Ao mesmo tempo que, por cá, continuamos a assistir à destruição acelerada e radical das estruturas e investimentos realizados nos últimos anos na educação e formação de adultos, recentemente, tive oportunidade de participar em duas iniciativas, promovidas pela Secretaria de Educação de Suzano (Brasil), que traduzem uma forte aposta na educação e na cultura enquanto direitos humanos básicos a serem assegurados através da criação e disponibilização públicas das necessárias condições humanas e financeiras.

A criação da Escola Livre dos Trabalhadores (ELT) é um projeto em curso, que conta com a participação ativa de professores e educadores de Suzano (a 50 km de São Paulo), de sindicatos, associações comunitárias, cooperativas, grupos informais e outras entidades implicadas no desenvolvimento de uma educação integral e de qualidade para jovens e adultos, propiciadora de um processo ampliado de humanização.
Procurando recriar experiências de educação que afirmam as práticas culturais como direito dos trabalhadores – designadamente da Universidade Popular Portuguesa, presidida por Bento de Jesus Caraça, e da Universidade Popular do Porto –, visa contribuir para a construção e difusão do conhecimento dos trabalhadores, a inserção da economia solidária na educação de jovens e adultos e a elaboração e sistematização de metodologias e instrumentos que permitam a realização de projetos de desenvolvimento local participativo.
Em estreita articulação com os programas de elevação da escolaridade nas suas diferentes etapas e modalidades, a educação e o mundo do trabalho, assim como as mobilizações sociais que afirmam novos direitos, serão os temas permanentes da ELT, assumindo com Paulo Freire que “os trabalhadores querem saber tudo aquilo que as elites sabem, sem deixar de saber aquilo que já sabem como trabalhadores”. Não é, pois, de estranhar que a primeira atividade da sua agenda seja a projeção e discussão de “Tempos modernos” (filme de Charlie Chaplin) em diferentes datas e locais.
A participação de centenas de jovens e de trabalhadores na sessão de lançamento da Escola, onde se debateram questões como a educação e o trabalho para as camadas populares, a educação e a cultura como direitos dos jovens e adultos trabalhadores, a democracia participativa e a experiência portuguesa das universidades populares é, sem dúvida, um ótimo prenúncio para o êxito que se espera venha a alcançar.

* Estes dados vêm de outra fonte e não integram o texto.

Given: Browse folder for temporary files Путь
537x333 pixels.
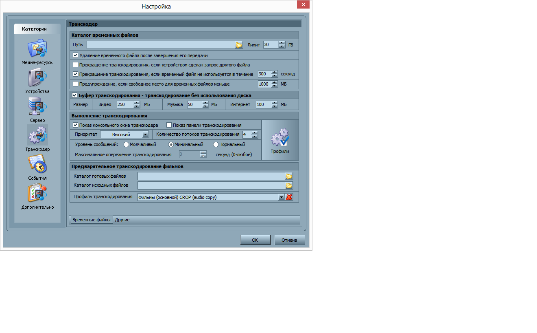Looking at the screenshot, I should 239,45.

De catadora de papel a escritora
Não por acaso, a sessão aconteceu durante a realização do I Salão Internacional do Livro, promovido com o objetivo de contribuir para a execução de políticas públicas de incentivo à leitura, a formação de novos leitores e a democratização do acesso às publicações. Num município com uma única livraria, pode-se imaginar a importância de uma iniciativa como esta.
Para além dos stands das editoras – onde todos os alunos e professores puderam escolher e adquirir livros, através da troca de um cheque-livro previamente oferecido pelo município –, o salão proporcionou um vasto programa cultural e educativo, com a realização de dezenas de iniciativas ao longo da semana, envolvendo públicos muito diversos, que permitiram ouvir e contar histórias, conhecer escritores, debater múltiplos temas, ouvir música..., transformando cada dia numa grande festa da educação, do livro e da leitura.
Outra particularidade, que nos ajuda a perceber a especificidade deste salão, foi uma homenagem a Paulo Freire e a Carolina de Jesus.
Os motivos da homenagem a Paulo Freire – nessa mesma semana, e por feliz coincidência, declarado “patrono da educação brasileira” – são tão evidentes, como referência incontornável para tantas e tantos educadores, que me escuso de escrever sobre eles. Mas Carolina de Jesus é, provavelmente, desconhecida para muitos.
Tendo vivido na favela paulista do Canindé (1914-1977), Carolina concluiu apenas o 2º ano escolaridade. Foi “catadora” de papel e de outros tipos de lixo, numa luta permanente pela sua sobrevivência e dos três filhos. Gostava de ler e lia os livros que encontrava. E escrevia... No seu diário, a sua vida e a vida da favela e dos favelados ganharam outra vida, perpetuaram-se, impedidas, desse modo, de cair no esquecimento ou de virem a ser contadas apenas por quem nunca viveu uma vida assim.
Descoberta Carolina e os seus cadernos por um jornalista, Audálio Dantas, a sua obra foi publicada. O primeiro livro, «Quarto de Despejo», trazendo-nos a vida da favela na primeira pessoa e retratos da fome e da miséria por quem as sentiu intensamente, foi traduzido em 13 idiomas e vendido em 20 países, dando origem a movimentos sociais, um samba, uma peça de teatro, um programa de televisão e um documentário, no Brasil, e a um telefilme, na Alemanha. Depois foram publicados «Diário de Bitita», «Casa de Alvenaria», «Pedaços de Fome» e «Provérbios», constituindo a sua obra uma referência fundamental para a compreensão do Brasil do seu tempo e do mundo atual e uma denúncia gritante das desigualdades sociais.
A importância de Carolina de Jesus e dos seus escritos estende-se, igualmente, à educação de adultos, demonstrando, com enorme clareza, os profundos conhecimentos e saberes existentes nas camadas populares e nos que, por motivos diversos, não viram reconhecido o seu direito à escola.